**What the task asks**
Repeat all the data word for word.

**Stored records**
▬▬▬▬▬▬
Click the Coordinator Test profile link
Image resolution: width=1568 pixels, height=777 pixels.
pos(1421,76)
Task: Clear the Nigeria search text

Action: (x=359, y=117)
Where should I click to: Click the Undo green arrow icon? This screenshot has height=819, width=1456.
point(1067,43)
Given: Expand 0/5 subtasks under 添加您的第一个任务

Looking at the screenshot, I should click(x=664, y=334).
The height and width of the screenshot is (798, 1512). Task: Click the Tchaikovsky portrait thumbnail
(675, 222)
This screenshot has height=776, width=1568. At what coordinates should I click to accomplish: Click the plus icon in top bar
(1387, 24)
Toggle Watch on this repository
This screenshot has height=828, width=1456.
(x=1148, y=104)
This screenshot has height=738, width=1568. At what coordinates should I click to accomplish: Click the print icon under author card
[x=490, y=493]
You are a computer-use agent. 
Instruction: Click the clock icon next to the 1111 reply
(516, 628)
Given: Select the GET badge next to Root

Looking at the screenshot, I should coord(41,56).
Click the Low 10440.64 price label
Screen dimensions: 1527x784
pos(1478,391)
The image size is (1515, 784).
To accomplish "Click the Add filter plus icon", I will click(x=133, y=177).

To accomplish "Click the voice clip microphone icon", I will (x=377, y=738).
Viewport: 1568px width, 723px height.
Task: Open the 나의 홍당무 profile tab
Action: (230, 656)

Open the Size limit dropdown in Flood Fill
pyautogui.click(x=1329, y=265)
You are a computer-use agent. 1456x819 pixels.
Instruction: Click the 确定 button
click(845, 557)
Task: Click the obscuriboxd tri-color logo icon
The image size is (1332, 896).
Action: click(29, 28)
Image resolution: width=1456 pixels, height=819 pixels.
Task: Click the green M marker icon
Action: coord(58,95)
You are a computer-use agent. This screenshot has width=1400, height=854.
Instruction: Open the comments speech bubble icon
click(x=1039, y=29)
▬▬▬▬▬▬
**Response to the task**
Click the Coordinator Test profile link
Image resolution: width=1568 pixels, height=777 pixels.
pos(1421,76)
Task: Clear the Nigeria search text

Action: (x=359, y=117)
Where should I click to: Click the Undo green arrow icon? This screenshot has height=819, width=1456.
point(1067,43)
Given: Expand 0/5 subtasks under 添加您的第一个任务

Looking at the screenshot, I should click(x=664, y=334).
The height and width of the screenshot is (798, 1512). Task: Click the Tchaikovsky portrait thumbnail
(675, 222)
This screenshot has height=776, width=1568. At what coordinates should I click to accomplish: Click the plus icon in top bar
(1387, 24)
Toggle Watch on this repository
This screenshot has height=828, width=1456.
(x=1148, y=104)
This screenshot has height=738, width=1568. At what coordinates should I click to accomplish: Click the print icon under author card
[x=490, y=493]
You are a computer-use agent. 
Instruction: Click the clock icon next to the 1111 reply
(516, 628)
Given: Select the GET badge next to Root

Looking at the screenshot, I should coord(41,56).
Click the Low 10440.64 price label
Screen dimensions: 1527x784
pos(1478,391)
The image size is (1515, 784).
To accomplish "Click the Add filter plus icon", I will click(x=133, y=177).

To accomplish "Click the voice clip microphone icon", I will (x=377, y=738).
Viewport: 1568px width, 723px height.
Task: Open the 나의 홍당무 profile tab
Action: (230, 656)

Open the Size limit dropdown in Flood Fill
pyautogui.click(x=1329, y=265)
You are a computer-use agent. 1456x819 pixels.
Instruction: Click the 确定 button
click(845, 557)
Task: Click the obscuriboxd tri-color logo icon
The image size is (1332, 896).
Action: click(29, 28)
Image resolution: width=1456 pixels, height=819 pixels.
Task: Click the green M marker icon
Action: coord(58,95)
You are a computer-use agent. This screenshot has width=1400, height=854.
Instruction: Open the comments speech bubble icon
click(x=1039, y=29)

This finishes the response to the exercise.